» Exercise materials

Start of Block

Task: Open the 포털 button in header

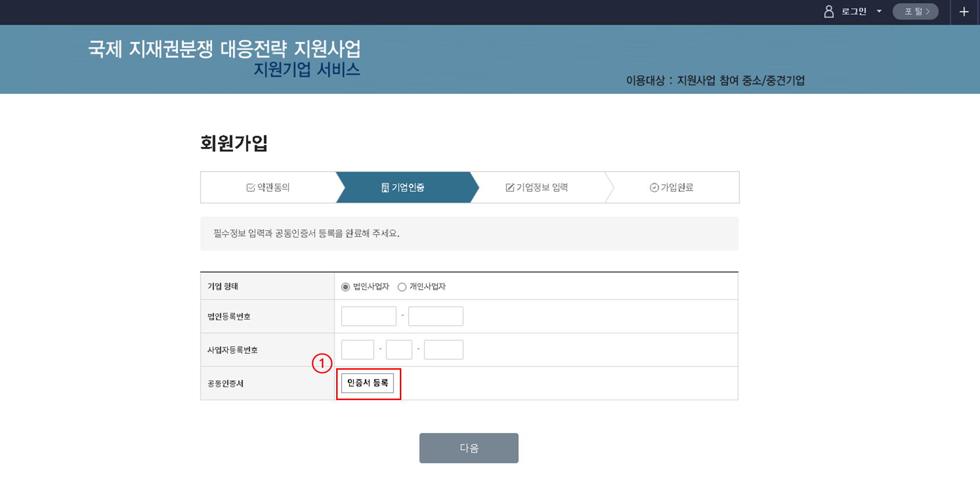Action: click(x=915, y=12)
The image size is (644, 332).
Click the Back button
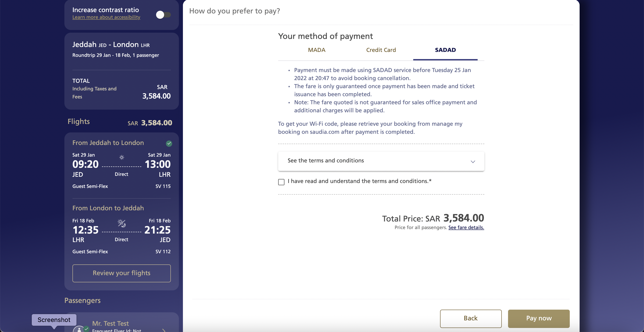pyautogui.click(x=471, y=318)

End of Block
Start of Block

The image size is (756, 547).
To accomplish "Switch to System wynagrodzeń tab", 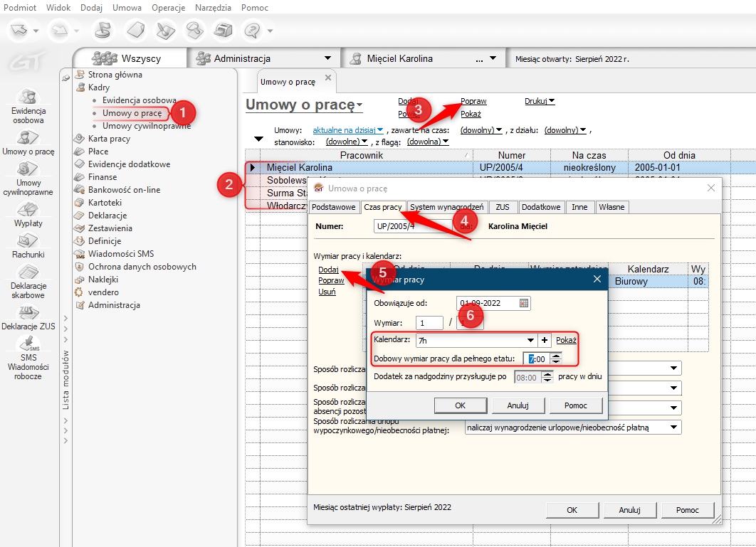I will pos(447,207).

End of Block

» Task item
Across the data above, how many lines include the word "image"? Give only the number.

» Solved problem
2